Still, the Fed’s swift swing has not allayed questions from many former Fed officials, economists, and some senators as to whether the Fed acted too slowly, in the face of accelerating inflation, to end its ultra-low interest rate policy – and thereby endangered the economy.
Speaking to Congress on Tuesday, Powell said the Fed mistakenly believes that supply chain bottlenecks that helped drive goods prices so high won’t last anywhere near as long. As soon as the supply chains are deciphered, prices would fall again.
For now, however, supply issues persist and while there are signs of easing in some industries, Powell acknowledged that progress has been limited. He found that many cargo ships were anchored outside the port of Los Angeles and Long Beach, the largest in the country, waiting to be unloaded.
As the Biden administration faces public discontent over the rise in inflation, President Joe Biden said said his government’s investments in ports, roads, bridges and other infrastructure would alleviate inflation by easing some tangled supply chains.
Many restaurants now pass on part of their higher labor and food costs to their customers in the form of higher prices. So far, many consumers seem willing to pay more. Gene Lee, CEO of Darden Restaurants, which owns Olive Garden and other brands, recently told investors that this was “the toughest inflationary environment in years”.

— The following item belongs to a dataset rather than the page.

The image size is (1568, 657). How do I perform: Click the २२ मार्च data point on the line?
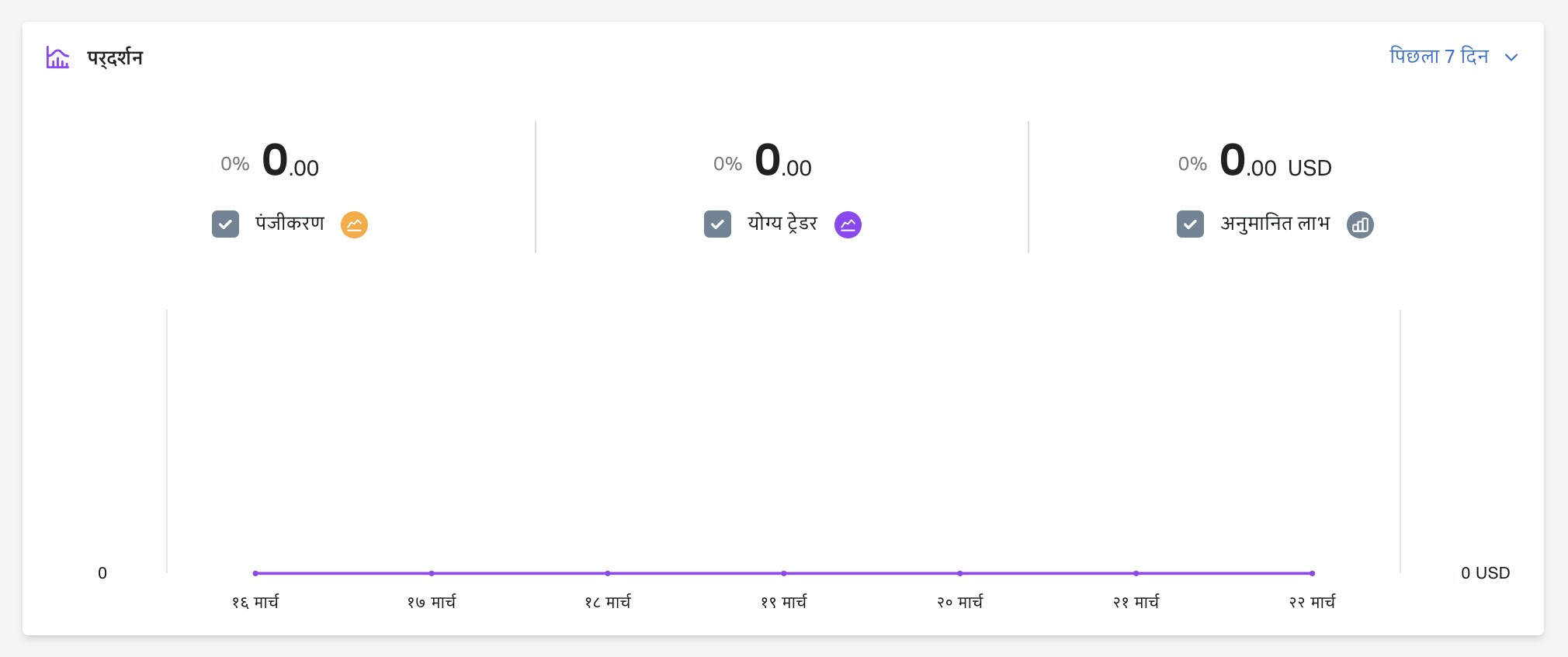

The company said its food and beverage costs rose 9% for the quarter and its hourly labor costs rose nearly 9% as wages were raised to attract workers. Darden said it hiked its prices another 2% during the quarter and expects to hike them 4% over the next two quarters to make up for this. Rick Cardenas, the company’s president and chief operating officer, said these higher prices must further reduce consumer demand.